Measuring Success: Women in 2020 Legislative Elections

A Center for American Women and Politics Report

Newswise — Measuring women’s electoral success means placing 2020 outcomes into historical and contemporary context. That is the work done in a new report released today by the Center for American Women and Politics (CAWP), a unit of the Eagleton Institute of Politics at Rutgers University. In Measuring Success: Women in 2020 Legislative Elections, CAWP breaks down 2020 congressional and state legislative data by gender, race, and party; puts this data into historical context, with specific comparisons to the 2018 election; analyzes women candidates’ paths to office and strategies for success; and looks ahead to what 2020 election outcomes mean for the future of women in American politics.

Women’s political success in 2020 was not limited to the presidential level. After a record year for women’s political progress in 2018, the 2020 election marked continued advancement for women in waging candidacies and winning elections at the congressional and state legislative levels. Unlike the historic victories for Democratic women in 2018, women’s legislative gains in 2020 were concentrated among Republicans. After a year of decline in representation across levels of office in 2018, Republican women rebounded in 2020 elections to reach new highs in legislative representation in 2021. Still, they continue to be the minority of women and of Republican legislators.

Key takeaways from Measuring Success include:

2020 was a record year for women’s legislative candidacies and success.

  • A record number of women and women of color ran for the U.S. Congress and were general election nominees for congressional and state legislative offices in 2020, and they serve in Congress and in state legislatures in 2021. However, women have not achieved parity with men in candidate pools and among officeholders.

Understanding the gender story of 2020 requires evaluating it within the context of 2018.

  • The gains for women in election 2018 were concentrated among Democratic women at every level of office, while the number of Republican women declined in the U.S. Congress and in state legislatures nationwide, leading some Republican women leaders and activists to define the crisis of Republican women’s underrepresentation immediately after the 2018 election.
  • Republican women made up for 2018 losses in election 2020, and they were responsible for more of the increase in women candidates, nominees, and officeholders in election 2020 than were Democrats.
  • Republican women also won the majority of seats that flipped from Democrat to Republican, narrowing the margin of Democratic control.
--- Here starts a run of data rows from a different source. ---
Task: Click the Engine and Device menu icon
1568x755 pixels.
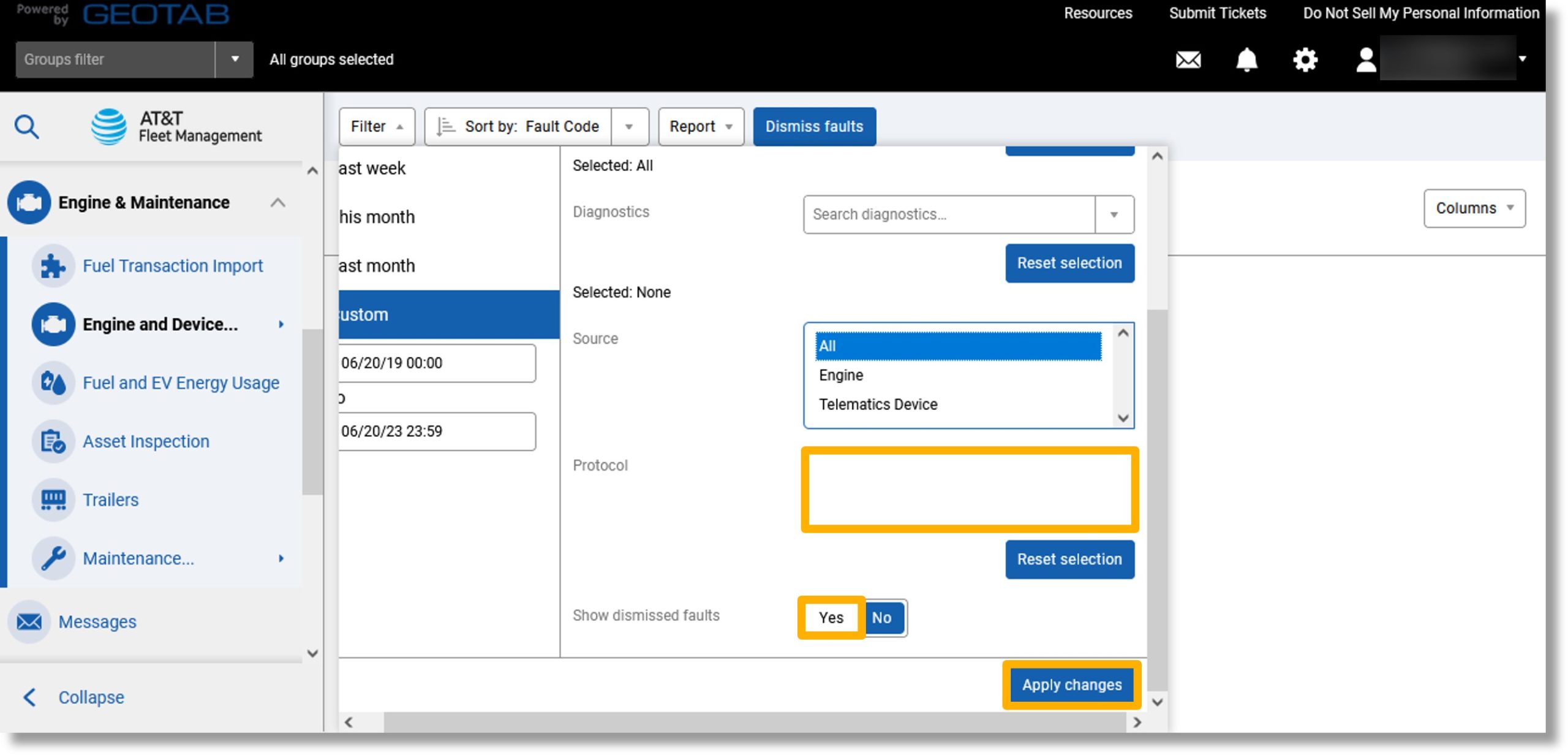Action: coord(54,323)
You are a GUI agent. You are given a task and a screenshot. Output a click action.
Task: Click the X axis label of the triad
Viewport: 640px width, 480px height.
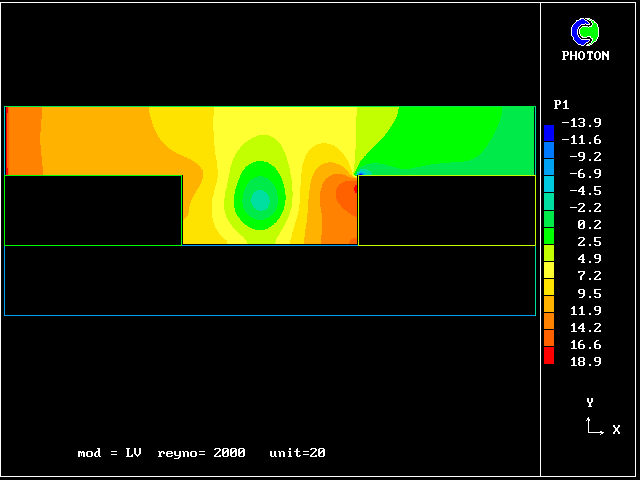(616, 430)
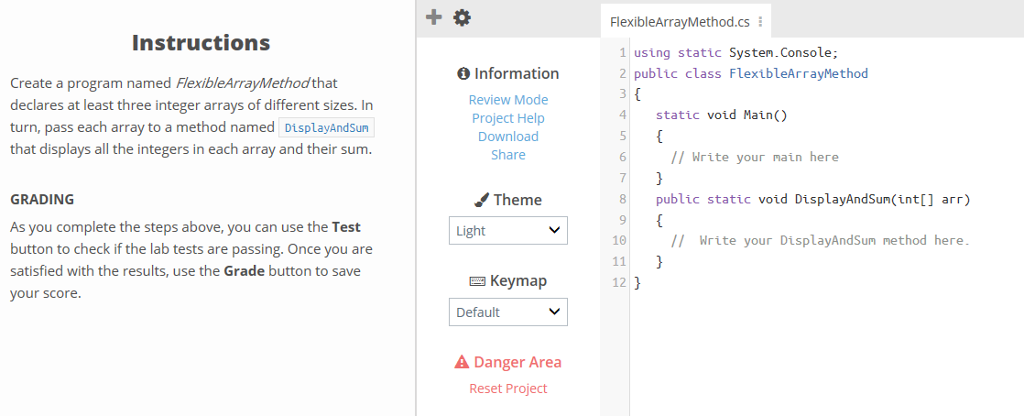Viewport: 1024px width, 416px height.
Task: Open Review Mode link
Action: [x=508, y=100]
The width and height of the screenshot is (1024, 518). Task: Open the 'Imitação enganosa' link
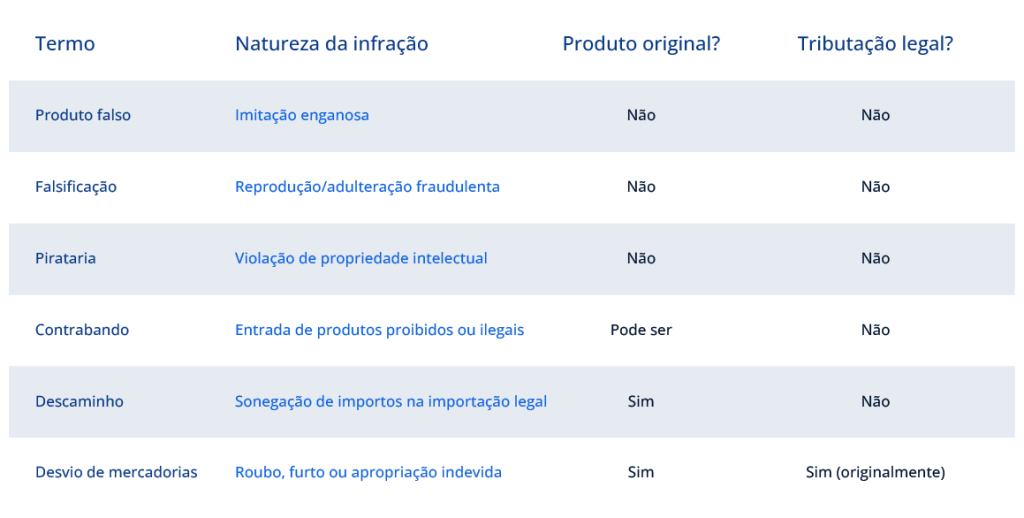point(302,115)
In 2018, women won the majority of House seats that flipped from Republican to Democrat, which was especially consequential in changing House majority control from the Republican to Democratic Party.
  • Republican women candidates in 2020 utilized the language of urgency and threat – including perceived threats to President Trump and his agenda by Democrats elected in 2018 – in outlining their motivation to run for office. In 2018, Democratic women were more likely than Republican women to use this language – citing perceived threats of President Trump and Republicans’ legislative control – to describe what motivated them to run.
  • Many Republican women candidates in 2020 presented themselves in direct contrast and opposition to Democratic women, especially progressive women of color who first won office in 2018.
  • Despite the Republican rebound, Democratic women remained a majority of women candidates and nominees across levels of office, and in 2021 they continue to significantly outnumber Republican women officeholders by at least two-to-one in the U.S. House, U.S. Senate, and in state legislatures.

In 2020, women candidates contributed to reimagining candidacy and proved that they are not monolithic, while some of their strategies revealed persistent gender and intersectional biases in electoral politics.

  • Women running in 2020 embraced gender and intersectional identities as electoral assets instead of hurdles to overcome en route to Election Day, emphasizing the importance of diverse representation.
  • At the same time, some women candidates continued to adopt or co-opt stereotypically masculine imagery and rhetoric to prove masculine credentials for officeholding.
  • In presenting themselves in contrast to Democratic incumbent women officeholders, Republican women provided a clear reminder that women are not monolithic in their political beliefs, positions, or priorities. But the targeting of freshman women of color by Republicans both capitalized upon and reinforced gendered and racialized tropes as a strategy to achieve electoral advantage.

Read the full report, with detailed analysis, data visualizations, and what to watch for in future elections, here, and learn more through the report’s executive summary. Find the most up-to-date information about women officeholders at our Women in Elective Office 2021 fact sheet.

Measuring Success was written with support from Pivotal Ventures, an investment and incubation company founded by Melinda Gates.


About CAWP 

The Center for American Women and Politics (CAWP), a unit of the Eagleton Institute of Politics at Rutgers, The State University of New Jersey, is nationally recognized as the leading source of scholarly research and current data about women’s political participation in the United States. Its mission is to promote greater knowledge and understanding about the role of women in American politics, enhance women's influence in public life, and expand the diversity of women in politics and government. CAWP’s education and outreach programs translate research findings into action, addressing women’s under-representation in political leadership with effective, intersectional, and imaginative programs serving a variety of audiences. As the world has watched Americans considering female candidates for the nation's highest offices, CAWP’s five decades of analyzing and interpreting women’s participation in American politics have provided a foundation and context for the discussion.